Requirements: Render the lines from the one containing "Task: Collapse the function block at line 2" through the one containing "[x=120, y=527]", inclusive, as a Markdown table with a Row column that numbers each line and a Line column that holds its text. Omit blank lines.

Entries shown:
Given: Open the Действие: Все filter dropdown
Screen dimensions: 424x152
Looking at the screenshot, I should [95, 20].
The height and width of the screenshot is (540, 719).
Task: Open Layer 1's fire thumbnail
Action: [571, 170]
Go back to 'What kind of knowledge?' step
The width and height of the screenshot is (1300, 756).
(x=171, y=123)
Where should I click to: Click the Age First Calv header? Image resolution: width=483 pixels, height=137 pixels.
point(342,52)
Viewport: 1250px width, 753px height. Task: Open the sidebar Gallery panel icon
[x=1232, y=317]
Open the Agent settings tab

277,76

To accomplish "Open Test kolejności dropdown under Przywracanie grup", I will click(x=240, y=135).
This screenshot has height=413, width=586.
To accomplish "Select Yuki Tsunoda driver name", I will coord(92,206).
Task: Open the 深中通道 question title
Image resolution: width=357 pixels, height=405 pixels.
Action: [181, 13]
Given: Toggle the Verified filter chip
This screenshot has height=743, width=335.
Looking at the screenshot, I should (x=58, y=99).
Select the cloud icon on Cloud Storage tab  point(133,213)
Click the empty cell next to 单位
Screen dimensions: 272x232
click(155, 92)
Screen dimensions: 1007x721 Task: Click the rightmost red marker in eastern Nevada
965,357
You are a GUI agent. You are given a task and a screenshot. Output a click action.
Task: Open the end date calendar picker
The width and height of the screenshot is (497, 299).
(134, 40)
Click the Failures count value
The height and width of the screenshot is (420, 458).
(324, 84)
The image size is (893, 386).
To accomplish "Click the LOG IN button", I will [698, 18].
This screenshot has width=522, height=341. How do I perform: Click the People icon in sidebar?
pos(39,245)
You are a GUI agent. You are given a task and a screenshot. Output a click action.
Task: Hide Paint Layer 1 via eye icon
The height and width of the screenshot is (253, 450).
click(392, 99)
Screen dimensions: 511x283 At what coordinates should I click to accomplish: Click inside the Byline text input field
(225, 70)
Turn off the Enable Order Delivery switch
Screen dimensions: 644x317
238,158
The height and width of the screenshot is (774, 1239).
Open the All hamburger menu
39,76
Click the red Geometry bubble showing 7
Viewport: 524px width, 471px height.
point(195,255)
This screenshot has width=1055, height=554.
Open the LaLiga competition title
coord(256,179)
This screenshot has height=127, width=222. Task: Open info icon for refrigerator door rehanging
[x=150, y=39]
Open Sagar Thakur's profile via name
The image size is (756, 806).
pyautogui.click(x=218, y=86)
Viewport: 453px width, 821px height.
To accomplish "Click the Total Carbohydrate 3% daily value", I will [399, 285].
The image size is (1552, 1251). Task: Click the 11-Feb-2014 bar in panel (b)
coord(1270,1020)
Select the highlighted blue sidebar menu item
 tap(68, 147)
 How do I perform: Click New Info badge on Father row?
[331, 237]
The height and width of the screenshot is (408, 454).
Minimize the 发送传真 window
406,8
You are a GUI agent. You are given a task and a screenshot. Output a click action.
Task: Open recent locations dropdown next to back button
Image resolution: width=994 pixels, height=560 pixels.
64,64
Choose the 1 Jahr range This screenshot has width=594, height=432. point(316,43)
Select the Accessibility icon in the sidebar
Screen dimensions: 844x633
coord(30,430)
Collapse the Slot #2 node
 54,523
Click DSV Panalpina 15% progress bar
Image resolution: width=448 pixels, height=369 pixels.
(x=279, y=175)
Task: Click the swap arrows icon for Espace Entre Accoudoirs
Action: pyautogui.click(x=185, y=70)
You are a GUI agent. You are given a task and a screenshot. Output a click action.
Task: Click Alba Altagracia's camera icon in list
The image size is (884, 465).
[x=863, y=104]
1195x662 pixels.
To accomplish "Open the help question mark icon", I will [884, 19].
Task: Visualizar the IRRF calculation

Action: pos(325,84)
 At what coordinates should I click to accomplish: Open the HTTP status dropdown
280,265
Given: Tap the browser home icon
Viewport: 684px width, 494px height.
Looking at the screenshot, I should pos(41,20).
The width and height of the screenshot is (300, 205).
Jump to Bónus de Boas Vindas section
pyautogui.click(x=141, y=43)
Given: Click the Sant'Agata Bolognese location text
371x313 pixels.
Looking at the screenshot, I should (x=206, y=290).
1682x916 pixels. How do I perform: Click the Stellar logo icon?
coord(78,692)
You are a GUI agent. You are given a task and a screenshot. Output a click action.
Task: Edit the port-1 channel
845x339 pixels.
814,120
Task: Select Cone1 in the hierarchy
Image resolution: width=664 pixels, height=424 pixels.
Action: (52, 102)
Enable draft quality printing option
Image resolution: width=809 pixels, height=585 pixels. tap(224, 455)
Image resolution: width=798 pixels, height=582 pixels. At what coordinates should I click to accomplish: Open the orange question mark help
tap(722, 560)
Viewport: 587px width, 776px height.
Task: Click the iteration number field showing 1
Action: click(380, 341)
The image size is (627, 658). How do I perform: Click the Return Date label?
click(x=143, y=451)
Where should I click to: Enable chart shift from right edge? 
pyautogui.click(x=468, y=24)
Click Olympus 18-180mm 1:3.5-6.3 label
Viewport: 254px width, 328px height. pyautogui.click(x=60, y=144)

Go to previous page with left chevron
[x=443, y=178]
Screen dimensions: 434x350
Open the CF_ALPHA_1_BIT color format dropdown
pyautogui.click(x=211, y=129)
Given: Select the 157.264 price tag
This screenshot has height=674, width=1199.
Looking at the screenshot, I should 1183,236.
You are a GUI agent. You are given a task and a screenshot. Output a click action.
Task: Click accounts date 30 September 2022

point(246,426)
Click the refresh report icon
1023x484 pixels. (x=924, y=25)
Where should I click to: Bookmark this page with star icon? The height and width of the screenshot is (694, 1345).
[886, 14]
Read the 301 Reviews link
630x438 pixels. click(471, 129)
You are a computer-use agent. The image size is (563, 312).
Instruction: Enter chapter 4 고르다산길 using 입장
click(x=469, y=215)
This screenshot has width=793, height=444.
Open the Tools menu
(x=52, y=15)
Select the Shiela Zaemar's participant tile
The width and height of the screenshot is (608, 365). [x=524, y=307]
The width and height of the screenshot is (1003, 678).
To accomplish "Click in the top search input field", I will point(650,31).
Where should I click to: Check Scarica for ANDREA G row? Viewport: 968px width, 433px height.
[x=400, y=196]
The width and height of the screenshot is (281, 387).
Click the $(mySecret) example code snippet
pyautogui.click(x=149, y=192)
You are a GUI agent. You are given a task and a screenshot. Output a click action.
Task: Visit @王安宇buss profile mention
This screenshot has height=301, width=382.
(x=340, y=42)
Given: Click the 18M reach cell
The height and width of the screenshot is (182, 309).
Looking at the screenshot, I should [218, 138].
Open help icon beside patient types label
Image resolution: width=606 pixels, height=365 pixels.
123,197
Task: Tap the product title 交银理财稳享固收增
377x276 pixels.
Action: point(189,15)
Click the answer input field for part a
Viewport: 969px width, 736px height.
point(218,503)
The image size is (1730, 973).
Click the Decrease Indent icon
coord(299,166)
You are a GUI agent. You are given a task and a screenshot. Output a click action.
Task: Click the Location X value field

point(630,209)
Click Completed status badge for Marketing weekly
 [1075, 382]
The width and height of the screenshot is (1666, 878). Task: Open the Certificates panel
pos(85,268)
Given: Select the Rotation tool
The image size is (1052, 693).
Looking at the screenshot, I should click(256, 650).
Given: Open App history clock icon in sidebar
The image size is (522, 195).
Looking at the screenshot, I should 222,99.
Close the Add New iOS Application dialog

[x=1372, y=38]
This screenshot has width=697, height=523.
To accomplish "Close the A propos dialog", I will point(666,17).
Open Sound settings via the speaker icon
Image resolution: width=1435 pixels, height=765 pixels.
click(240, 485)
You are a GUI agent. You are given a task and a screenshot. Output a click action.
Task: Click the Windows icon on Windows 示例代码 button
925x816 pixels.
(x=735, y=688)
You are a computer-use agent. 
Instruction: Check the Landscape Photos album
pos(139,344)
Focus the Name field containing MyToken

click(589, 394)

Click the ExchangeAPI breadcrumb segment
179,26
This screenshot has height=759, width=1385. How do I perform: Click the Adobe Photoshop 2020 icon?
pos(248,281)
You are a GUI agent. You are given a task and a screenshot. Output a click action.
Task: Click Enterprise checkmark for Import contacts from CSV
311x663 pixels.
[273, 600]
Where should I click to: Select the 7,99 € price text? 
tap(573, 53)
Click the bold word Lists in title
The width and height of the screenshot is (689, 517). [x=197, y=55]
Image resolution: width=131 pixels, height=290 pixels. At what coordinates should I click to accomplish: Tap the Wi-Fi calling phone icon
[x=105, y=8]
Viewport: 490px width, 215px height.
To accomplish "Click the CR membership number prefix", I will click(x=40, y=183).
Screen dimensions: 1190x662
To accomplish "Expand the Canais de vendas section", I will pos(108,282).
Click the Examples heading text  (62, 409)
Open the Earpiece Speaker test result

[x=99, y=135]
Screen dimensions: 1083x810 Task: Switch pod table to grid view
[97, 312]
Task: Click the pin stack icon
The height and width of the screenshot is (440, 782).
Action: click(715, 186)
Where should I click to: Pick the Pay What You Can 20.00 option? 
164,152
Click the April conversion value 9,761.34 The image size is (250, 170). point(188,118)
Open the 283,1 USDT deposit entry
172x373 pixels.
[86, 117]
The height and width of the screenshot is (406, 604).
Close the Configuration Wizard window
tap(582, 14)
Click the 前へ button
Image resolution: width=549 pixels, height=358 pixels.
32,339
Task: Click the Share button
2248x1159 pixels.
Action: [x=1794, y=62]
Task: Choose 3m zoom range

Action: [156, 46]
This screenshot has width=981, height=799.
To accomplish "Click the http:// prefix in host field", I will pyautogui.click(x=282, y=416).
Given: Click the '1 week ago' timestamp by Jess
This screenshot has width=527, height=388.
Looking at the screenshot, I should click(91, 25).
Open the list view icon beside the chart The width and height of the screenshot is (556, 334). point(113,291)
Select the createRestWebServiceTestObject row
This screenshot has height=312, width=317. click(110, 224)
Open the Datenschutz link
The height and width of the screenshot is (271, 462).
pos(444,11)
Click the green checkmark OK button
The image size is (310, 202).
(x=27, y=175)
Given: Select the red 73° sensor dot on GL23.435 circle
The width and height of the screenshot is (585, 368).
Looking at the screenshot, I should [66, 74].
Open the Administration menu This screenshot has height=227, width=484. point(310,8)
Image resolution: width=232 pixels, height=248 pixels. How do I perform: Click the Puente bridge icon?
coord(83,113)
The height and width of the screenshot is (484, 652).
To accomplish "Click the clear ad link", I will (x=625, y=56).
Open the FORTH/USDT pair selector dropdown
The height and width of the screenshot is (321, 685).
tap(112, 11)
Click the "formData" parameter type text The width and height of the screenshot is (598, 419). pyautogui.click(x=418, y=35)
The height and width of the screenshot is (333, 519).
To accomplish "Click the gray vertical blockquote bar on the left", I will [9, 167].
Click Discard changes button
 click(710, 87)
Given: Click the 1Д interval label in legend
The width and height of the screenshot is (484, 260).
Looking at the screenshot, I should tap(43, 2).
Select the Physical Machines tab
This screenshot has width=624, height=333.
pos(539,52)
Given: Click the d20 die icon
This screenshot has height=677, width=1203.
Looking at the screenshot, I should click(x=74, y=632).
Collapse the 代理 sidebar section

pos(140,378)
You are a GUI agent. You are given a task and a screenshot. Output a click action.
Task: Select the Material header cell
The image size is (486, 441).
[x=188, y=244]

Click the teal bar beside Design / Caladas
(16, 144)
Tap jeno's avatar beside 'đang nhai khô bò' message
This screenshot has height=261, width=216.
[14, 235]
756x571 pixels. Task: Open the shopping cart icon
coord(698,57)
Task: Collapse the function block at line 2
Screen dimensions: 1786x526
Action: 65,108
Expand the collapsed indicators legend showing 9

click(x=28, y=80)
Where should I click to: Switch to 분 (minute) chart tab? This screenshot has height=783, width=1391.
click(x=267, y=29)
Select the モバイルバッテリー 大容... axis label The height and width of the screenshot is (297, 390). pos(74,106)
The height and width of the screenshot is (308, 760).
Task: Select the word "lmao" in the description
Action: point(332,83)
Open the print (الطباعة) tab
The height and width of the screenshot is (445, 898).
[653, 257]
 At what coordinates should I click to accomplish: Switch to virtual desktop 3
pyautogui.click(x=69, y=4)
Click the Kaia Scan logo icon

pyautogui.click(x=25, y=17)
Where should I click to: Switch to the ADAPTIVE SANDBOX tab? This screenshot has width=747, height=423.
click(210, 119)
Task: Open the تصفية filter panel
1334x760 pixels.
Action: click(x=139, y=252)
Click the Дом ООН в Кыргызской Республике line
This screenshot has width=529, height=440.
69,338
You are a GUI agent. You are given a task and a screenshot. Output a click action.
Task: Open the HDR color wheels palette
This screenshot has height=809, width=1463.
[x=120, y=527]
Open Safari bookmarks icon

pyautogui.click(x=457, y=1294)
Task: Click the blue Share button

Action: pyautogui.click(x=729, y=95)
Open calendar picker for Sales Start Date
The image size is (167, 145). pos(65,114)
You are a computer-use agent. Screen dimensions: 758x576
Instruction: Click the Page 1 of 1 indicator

Result of this exercise:
| Row | Line |
|---|---|
| 1 | Task: Collapse the function block at line 2 |
| 2 | Screen dimensions: 1786x526 |
| 3 | Action: 65,108 |
| 4 | Expand the collapsed indicators legend showing 9 |
| 5 | click(x=28, y=80) |
| 6 | Where should I click to: Switch to 분 (minute) chart tab? This screenshot has height=783, width=1391. |
| 7 | click(x=267, y=29) |
| 8 | Select the モバイルバッテリー 大容... axis label The height and width of the screenshot is (297, 390). pos(74,106) |
| 9 | The height and width of the screenshot is (308, 760). |
| 10 | Task: Select the word "lmao" in the description |
| 11 | Action: point(332,83) |
| 12 | Open the print (الطباعة) tab |
| 13 | The height and width of the screenshot is (445, 898). |
| 14 | [653, 257] |
| 15 |  At what coordinates should I click to accomplish: Switch to virtual desktop 3 |
| 16 | pyautogui.click(x=69, y=4) |
| 17 | Click the Kaia Scan logo icon |
| 18 | pyautogui.click(x=25, y=17) |
| 19 | Where should I click to: Switch to the ADAPTIVE SANDBOX tab? This screenshot has width=747, height=423. |
| 20 | click(210, 119) |
| 21 | Task: Open the تصفية filter panel |
| 22 | 1334x760 pixels. |
| 23 | Action: click(x=139, y=252) |
| 24 | Click the Дом ООН в Кыргызской Республике line |
| 25 | This screenshot has width=529, height=440. |
| 26 | 69,338 |
| 27 | You are a GUI agent. You are given a task and a screenshot. Output a click action. |
| 28 | Task: Open the HDR color wheels palette |
| 29 | This screenshot has height=809, width=1463. |
| 30 | [x=120, y=527] |